Hawaii State Legislative Update by Dan Chun, FAIA
AIA Hawaii State Council is responsible for monitoring state legislative bills important to architecture and architects. Following is an update, current to April 15, at the important milestone where the Senate and the House confer on their differences related to bills that crossed over from the originating body and then were amended on the path to possibly become law.
To read the current text of bills discussed below, go to the state legislative website www.capitol.hawaii.gov. Follow the prompts and you can see the process, the text of each amended bill version and the interesting public testimony both supporting and opposing. AIA testimony is shown for bills in the respective public testimony file.

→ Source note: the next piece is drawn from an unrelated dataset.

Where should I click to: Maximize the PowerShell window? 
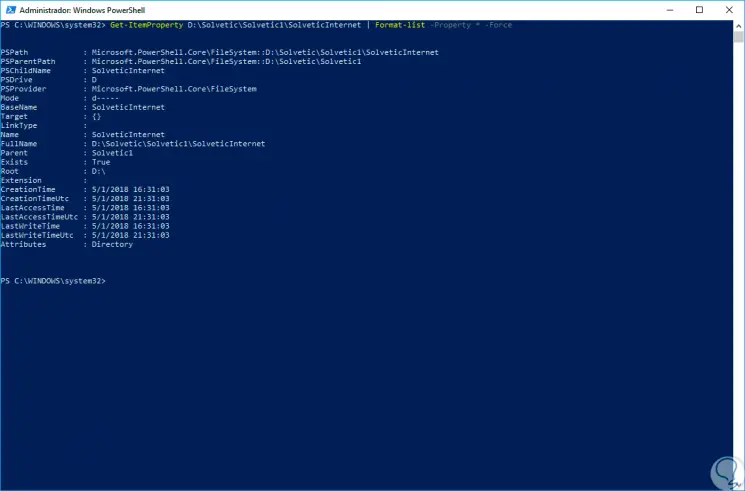pos(698,8)
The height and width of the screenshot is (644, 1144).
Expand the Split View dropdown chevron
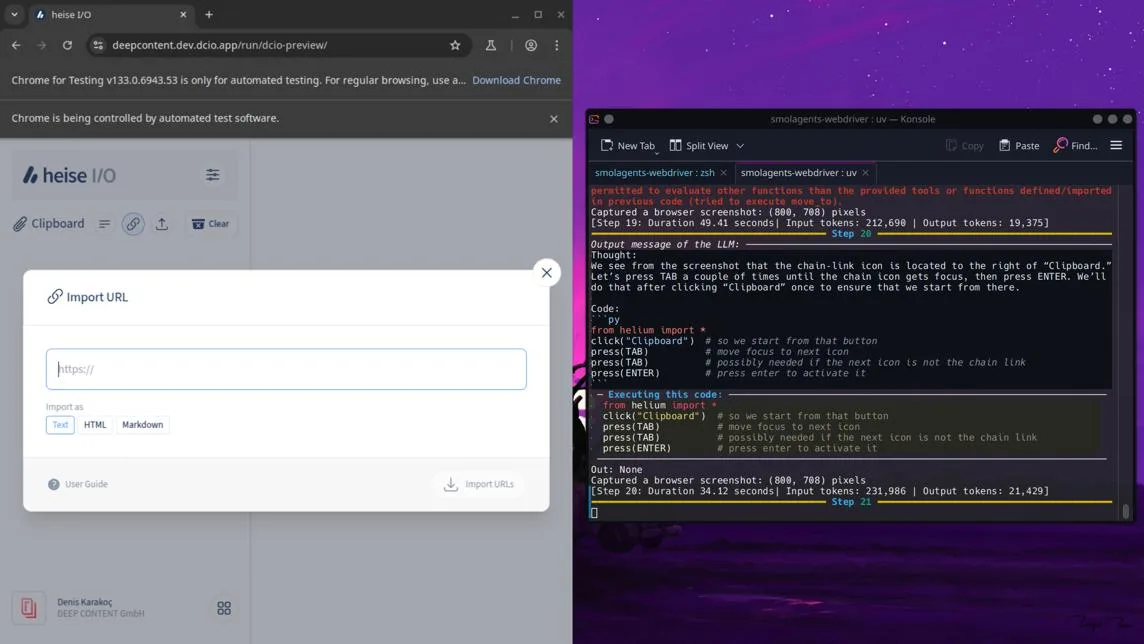point(740,145)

Consumer Protection and Licensing
AIA did not come across bills this 2014 session that dealt directly with this subject. However, AIA strongly supported Senate Bill 2581 Relating to the State Building Code. SB 2581 SD2 HD1 modifies the Council by adding voting members representing the construction industry and allows the staggering of code adoptions (maximum 6-year intervals). SB 2581 prohibits the Council from adopting provisions that conflict with laws governing contractor licensing and appropriates funds for the Council’s operating costs, including staff salaries. SB 2581 passed through both houses and is now in conference committee to resolve differences in the Senate and House versions. Of great concern to AIA is that a bill like this passed in the 2013 session only to have Governor Abercrombie veto the bill saying a state building code council must not be funded using Hawaii Hurricane Relief Fund because building codes are not related to hurricane protection for the public.
AIA and our allied Construction Industry Council of Hawaii CICH supported Senate Bill 2463 that banned the “defense of government agencies” requirement in all public contracts for design professionals and construction contractors. The “defense” requirement survives the life of the contract and, for architects and engineers, is uninsurable for professional liability claims. Buildings, highways and infrastructure have long service life so our liability is greatly lengthened relative to other services bought by government. Currently state law bans the clause for public design contracts less than $1 million dollars. During the session, the bills were revised to ban “defense” duty for architects-engineers, while requiring construction contractors to defend the public agency for one year after Notice of Completion. State Attorney General opposed the bill as overly generous to construction contractors. However, construction contractors fear that the duty to defend relative to project professional liability issues would then fall unto the construction side of insurance.
AG suggested using a time period equal to Statute of Repose. However, this is considered unacceptable because the Statute is subject to being revised or being overturned by the state Supreme Court as it was in the 1990s. A compromise was worked on by Senator Clayton Hee, but in the end SB 2463 was deferred at Senate Judiciary over irreconcilable differences with the Attorney General.
AIA thanks those members who sent supporting testimony for our bill. At the last CICH meeting, we discussed a strategy for 2015 session with a new bill that takes into account the number. timing and types of claims in response to AG opposition. It typically takes 5-7 years to pass a bill, so we are still at the beginning of the effort. Just like the design process – back to the drawing board!
Works of Art Special Fund
AIA opposed Senate Bill 2620 that dramatically revised the original intent of Hawaii’s I% set-aside for public art in state-funded buildings. AIA was an original supporter of the law championed by architect Alfred Preis FAIA. SB 2620 would have diverted some funds for performing arts and allowed state-funded public art to be displayed in any government building including federal and county-funded. SB 2620 failed to pass the House Finance Committee, meaning it is essentially dead.
Historic Preservation Senate Bill 2633
AIA monitored SB 2633 attempting to exempt all residences from current state historic preservation law, but did not submit official testimony. Several architects sent opposing testimony that well-characterizes the detrimental effect the bill could have on the built environment of this state. Last fall AIA Honolulu sat on a City & County of Honolulu DPP task force that proposed some common sense changes that could be taken to alleviate complaints surrounding the current DLNR process. Track the DLNR determinations of no significant impact by Tax Map Key, meaning subsequent building permit applications for the same building would not need to duplicate the effort. Develop a list of exempt activities.
Opposing testimony of the Historic Hawaii Foundation makes the same good points and calls upon DLNR to update the list of eligible buildings with true historic significance, instead of a “categorical” exemption for all residential buildings.